On 5 March a third wave arrived with TG76.1, comprising the destroyers Flusser, Drayton, Smith, Wilkes, Swanson, Nicholson, Stevenson, Thorn and Australian Arunta, and troop-carrying destroyer conversions Humphreys, Brooks and Sands, and during the morning of 6 March five tank landing ships, each of them again towing one medium landing craft, delivered into Hyane Harbour these 1,410 men of the the 12th Cavalry, other units and equipment including five tracked landing vehicles of the 592nd Engineer Boat and Shore Regiment, three M3 light tanks of the 603rd Tank Company, and 12 105-mm (4.13-in) howitzers of the 271st Field Artillery Battalion.
The 12th Cavalry was ordered to follow the 2nd Squadron, 7th Cavalry, in its advance to the north, and to capture Salami Plantation. The road to Salami Plantation was little more than a muddy track in which vehicles soon became bogged, however, and the Japanese also obstructed the route with ditches, felled trees and booby traps, all covered by snipers. But Warrant Officer 2nd Class R. J. Booker of the ANGAU used his local knowledge to guide the 12th Cavalry and the three tanks to Salami, where the Japanese put up a determined resistance which lasted for more than one hour. The tanks fired canister rounds into buildings and high explosive shells into the slits of Japanese bunkers.
The inhabitants of the area informed the ANGAU detachment that the Japanese had retreated across Seeadler Harbour to Papitalai Mission, which thus became the US force’s next objective: the 5th Cavalry was to attack the Papitalai Plantation from the east while the 2nd Squadron, 12th Cavalry, moved on Papitalai Mission. The 5th Cavalry captured Porlaka without opposition and crossed Lemondrol Creek in canvas and rubber boats.

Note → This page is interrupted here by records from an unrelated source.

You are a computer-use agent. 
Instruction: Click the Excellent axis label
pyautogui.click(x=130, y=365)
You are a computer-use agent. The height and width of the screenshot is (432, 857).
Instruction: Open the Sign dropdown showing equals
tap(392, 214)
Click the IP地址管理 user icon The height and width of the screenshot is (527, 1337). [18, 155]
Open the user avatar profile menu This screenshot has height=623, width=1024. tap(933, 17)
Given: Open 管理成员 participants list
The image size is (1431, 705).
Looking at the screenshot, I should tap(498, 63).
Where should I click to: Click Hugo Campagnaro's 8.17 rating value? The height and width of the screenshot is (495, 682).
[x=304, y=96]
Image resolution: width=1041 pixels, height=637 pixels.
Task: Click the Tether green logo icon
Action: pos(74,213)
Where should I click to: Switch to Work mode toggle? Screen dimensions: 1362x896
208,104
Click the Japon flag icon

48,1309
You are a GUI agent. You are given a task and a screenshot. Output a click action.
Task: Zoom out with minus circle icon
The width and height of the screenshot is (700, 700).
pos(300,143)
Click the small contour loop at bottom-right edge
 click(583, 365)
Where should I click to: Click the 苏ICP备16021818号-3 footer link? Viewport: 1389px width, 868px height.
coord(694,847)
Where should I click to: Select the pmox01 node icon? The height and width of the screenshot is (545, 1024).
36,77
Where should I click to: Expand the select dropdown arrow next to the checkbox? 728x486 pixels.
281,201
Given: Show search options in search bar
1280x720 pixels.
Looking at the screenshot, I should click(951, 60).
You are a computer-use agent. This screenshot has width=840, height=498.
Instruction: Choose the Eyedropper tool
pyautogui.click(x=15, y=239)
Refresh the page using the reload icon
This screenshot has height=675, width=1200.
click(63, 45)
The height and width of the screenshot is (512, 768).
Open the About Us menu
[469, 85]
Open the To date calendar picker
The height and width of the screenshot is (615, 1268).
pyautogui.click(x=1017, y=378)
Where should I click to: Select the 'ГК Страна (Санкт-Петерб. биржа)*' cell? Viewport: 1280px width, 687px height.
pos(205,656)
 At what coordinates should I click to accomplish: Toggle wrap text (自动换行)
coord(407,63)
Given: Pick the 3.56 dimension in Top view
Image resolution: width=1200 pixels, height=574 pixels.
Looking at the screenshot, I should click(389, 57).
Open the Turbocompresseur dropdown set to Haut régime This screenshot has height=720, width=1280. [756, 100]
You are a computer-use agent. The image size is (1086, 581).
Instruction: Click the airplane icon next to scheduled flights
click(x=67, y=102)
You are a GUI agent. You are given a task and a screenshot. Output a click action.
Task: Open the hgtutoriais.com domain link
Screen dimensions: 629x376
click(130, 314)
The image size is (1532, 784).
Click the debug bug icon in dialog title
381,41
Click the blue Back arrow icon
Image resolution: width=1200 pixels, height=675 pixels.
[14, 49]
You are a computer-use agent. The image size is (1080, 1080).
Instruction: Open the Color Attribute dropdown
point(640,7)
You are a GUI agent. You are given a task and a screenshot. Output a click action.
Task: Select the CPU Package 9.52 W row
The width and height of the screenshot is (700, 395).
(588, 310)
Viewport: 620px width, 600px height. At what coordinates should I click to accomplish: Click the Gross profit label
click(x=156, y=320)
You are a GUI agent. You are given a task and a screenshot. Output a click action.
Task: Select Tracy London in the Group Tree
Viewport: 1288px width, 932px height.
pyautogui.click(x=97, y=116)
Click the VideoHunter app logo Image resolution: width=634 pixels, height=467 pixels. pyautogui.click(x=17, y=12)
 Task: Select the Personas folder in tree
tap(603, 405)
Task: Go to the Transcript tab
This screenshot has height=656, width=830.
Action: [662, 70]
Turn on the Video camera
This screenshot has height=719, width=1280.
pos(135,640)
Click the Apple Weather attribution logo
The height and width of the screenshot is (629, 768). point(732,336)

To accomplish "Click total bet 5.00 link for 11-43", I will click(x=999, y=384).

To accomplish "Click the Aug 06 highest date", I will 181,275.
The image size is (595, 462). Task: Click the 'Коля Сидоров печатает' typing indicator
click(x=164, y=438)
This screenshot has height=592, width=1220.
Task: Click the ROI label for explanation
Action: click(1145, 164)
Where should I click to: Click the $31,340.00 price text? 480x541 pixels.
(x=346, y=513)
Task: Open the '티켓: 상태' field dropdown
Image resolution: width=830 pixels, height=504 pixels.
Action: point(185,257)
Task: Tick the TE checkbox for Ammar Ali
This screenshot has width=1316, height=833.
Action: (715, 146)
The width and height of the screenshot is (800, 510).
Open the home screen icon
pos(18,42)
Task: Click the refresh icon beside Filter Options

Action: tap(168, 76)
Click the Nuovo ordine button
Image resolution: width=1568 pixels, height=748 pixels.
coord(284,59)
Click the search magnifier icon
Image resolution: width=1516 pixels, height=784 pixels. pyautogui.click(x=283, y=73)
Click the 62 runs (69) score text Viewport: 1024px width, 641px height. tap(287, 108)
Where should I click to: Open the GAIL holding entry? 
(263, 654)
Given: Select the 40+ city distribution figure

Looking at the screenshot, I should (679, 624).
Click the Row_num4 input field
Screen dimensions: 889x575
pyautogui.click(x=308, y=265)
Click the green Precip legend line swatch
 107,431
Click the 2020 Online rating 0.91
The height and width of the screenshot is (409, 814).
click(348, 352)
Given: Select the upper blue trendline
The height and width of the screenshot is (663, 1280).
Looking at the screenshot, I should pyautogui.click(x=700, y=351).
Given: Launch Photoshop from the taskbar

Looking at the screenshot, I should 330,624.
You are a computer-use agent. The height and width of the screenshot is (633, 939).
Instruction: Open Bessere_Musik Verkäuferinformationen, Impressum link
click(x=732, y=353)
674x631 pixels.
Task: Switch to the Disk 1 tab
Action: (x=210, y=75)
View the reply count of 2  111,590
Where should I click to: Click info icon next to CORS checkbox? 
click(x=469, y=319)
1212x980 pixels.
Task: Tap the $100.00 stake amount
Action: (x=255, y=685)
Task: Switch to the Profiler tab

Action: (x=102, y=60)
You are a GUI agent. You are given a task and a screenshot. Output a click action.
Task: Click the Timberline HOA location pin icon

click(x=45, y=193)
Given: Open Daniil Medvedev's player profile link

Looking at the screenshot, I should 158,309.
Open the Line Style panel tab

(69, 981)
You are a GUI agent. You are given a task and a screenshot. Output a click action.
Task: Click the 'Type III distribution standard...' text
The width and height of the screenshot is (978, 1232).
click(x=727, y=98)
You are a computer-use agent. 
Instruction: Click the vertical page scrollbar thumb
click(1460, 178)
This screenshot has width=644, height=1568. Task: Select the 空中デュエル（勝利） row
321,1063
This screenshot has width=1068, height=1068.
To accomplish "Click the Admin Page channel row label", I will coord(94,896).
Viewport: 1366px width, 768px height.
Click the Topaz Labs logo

The presence of a coral reef meant that conventional landing craft could not be used for the landing at Papitalai Mission. The five tracked landing craft (one combat and four cargo-carrying) set out from Hyane Harbour to Salami Plantation, but the road was so bad that only the combat vehicle and one of the cargo carriers were available in time. The attack nonetheless started, preceded by an air attack and artillery bombardment by the 271st Field Artillery Battalion. The combat LVT fired 24 M8 4.5-in (114.3-mm) rockets. Return fire was received from Japanese mortars and machine guns, and also one 75-mm (2.95-in) howitzer. The men of the first US assault wave had to hold alone in the face of fire from Japanese bunkers for 45 minutes until the LVTs returned with the men of the next wave. Later, they fought off a counterattack by about 30 Japanese. Joined by a third LVT which had eventually managed to make it to Salami, the LVTs made 16 trips across the harbour before the fall of darkness forced a halt, and by this time they had delivered part of the 2nd Squadron, 12th Cavalry, together with rations, water and ammunition, and evacuated the dead and wounded.
Ezaki reported the US attack on Papitalai Mission to the the 8th Area Army in Rabaul, promising a night counterattack on the position, but in he event no attack was made. The Japanese withdrew, and no further message was received from Ezaki.
The task of silencing the Japanese guns guarding Seeadler Harbour fell to Rear Admiral V. A. C. Crutchley’s Task Force 74, comprising the Australian heavy cruiser Shropshire, US light cruisers Phoenix and Nashville, and US destroyers Bache, Beale, Daly and Hutchins. TF74’s ships bombarded Hauwei island for one hour on 4 March, but on 6 March the US destroyer Nicholson was hit by a Japanese shell fired from Hauwei. With minesweepers scheduled to attempt to enter Seeadler Harbour again on 8 March, Kinkaid ordered Crutchley to make another attempt, and during the afternoon of 7 March TF74 bombarded Hauwei, Ndrilo, Koruniat, Pityilu and northern Los Negros. Shropshire fired 64 8-in (203-mm) and 92 4-in (101.6-mm) rounds, while the US cruisers and destroyers expended 1,144 6-in (152-mm) and 5-in (127-mm) rounds. On the following day, two destroyers, two minesweepers, a medium landing craft outfitted as a floating anti-aircraft vessel and six medium landing craft carrying trucks and supplies entered Seeadler Harbour without being engaged by Japanese artillery. This cleared the way for the 2nd Cavalry Brigade of the 1st Cavalry Division to land at Salmi on 9 March.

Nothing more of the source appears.